Upon Eates's release from prison, a special piece of jewellery - enamelled silver pendant of the winged Hope figure singing outside prison bars with semi-precious stones in a chain in the WSPU colours of purple, white and green - was commissioned from silver artist and enameler, Ernestine Mills This is now held in the Museum of London. The old Kensington Town Hall was hired for a celebration meeting by the branch after greeting her at the gates of Holloway Prison on her release.

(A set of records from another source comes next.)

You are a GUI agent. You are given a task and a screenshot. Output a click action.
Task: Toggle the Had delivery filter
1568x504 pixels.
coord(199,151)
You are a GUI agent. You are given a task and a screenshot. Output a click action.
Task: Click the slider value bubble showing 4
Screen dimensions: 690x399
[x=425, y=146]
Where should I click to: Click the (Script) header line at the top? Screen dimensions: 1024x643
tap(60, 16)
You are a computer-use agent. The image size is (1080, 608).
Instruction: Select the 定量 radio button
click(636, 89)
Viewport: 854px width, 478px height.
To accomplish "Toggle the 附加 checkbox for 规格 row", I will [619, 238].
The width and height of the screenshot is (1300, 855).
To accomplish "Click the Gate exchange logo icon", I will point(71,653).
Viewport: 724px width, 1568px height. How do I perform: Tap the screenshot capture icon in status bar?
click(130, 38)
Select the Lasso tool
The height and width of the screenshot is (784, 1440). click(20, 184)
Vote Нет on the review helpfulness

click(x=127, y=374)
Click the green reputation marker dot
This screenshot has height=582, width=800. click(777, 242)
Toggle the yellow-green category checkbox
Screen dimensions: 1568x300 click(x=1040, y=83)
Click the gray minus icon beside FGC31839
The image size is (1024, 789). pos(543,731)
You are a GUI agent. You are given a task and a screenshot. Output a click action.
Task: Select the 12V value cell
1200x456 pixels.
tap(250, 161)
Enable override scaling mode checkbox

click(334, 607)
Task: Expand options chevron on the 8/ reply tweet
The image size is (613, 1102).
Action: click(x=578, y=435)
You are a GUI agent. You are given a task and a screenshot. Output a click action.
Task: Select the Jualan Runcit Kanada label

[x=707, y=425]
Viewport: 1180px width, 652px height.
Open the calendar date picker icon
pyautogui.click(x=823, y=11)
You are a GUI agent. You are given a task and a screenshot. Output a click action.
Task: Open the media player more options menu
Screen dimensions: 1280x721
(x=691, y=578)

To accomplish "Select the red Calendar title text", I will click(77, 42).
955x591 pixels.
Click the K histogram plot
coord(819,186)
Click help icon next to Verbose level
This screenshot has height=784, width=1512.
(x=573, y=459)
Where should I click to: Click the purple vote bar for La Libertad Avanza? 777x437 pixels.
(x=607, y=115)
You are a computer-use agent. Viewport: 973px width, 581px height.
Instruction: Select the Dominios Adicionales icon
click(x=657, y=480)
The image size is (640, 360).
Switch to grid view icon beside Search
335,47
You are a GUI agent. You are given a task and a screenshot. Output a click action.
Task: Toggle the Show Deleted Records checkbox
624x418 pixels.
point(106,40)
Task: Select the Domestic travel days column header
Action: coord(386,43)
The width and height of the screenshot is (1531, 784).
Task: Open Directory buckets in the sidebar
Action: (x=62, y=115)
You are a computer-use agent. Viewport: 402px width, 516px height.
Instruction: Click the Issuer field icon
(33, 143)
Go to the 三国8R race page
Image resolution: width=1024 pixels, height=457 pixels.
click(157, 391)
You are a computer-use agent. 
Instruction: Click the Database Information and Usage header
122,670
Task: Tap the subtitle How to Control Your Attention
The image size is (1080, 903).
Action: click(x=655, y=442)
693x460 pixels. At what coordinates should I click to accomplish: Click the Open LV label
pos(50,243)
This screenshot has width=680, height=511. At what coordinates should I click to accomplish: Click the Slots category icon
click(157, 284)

Pendant presented to Louise Eates

In January 1910, Eates organised for WSPU in the election campaign in the Kensington (North) Division, and in December 2010 in the constituency of West St. Pancras. She marshalled processions in Kensington and spoke on one of the main platforms at the Hyde Park rally.

She travelled throughout the country in the Midlands and Wales. From 1910 to 1913, she and her husband were in India and Vienna, then living in Marylebone on their return to London.

Eates joined the Pethick-Lawrence's United Suffragists, with Agnes Harben and her husband, which welcomed women and men, former militants and non-militants at the start of the Great War in 1914, and continued to publish Votes for Women until the passing of the Representation of the People Act 1918 gave (some) women the vote and the group and its newspaper were disbanded.

== Later life ==
Eates served on the governing committee of the St. John's Wood Infant Welfare Centre and Day Nursery from 1917 to 1923. She taught at the Workers Educational Association and was involved in the Women's Institute in the 1920s in Kent, where she moved in 1924. Back in London in 1927, Eates ran classes at the Young Women's' Christian Association in Acton from 1929-30: Citizenship Class and Debating Circle.

Eates had one daughter, Margot Eates, who worked as curator and art historian at the Museum of London during the 1930s and World War II.

Louise Eates died in London in 1944, her last address being 135 Avenue Road, Acton, West London.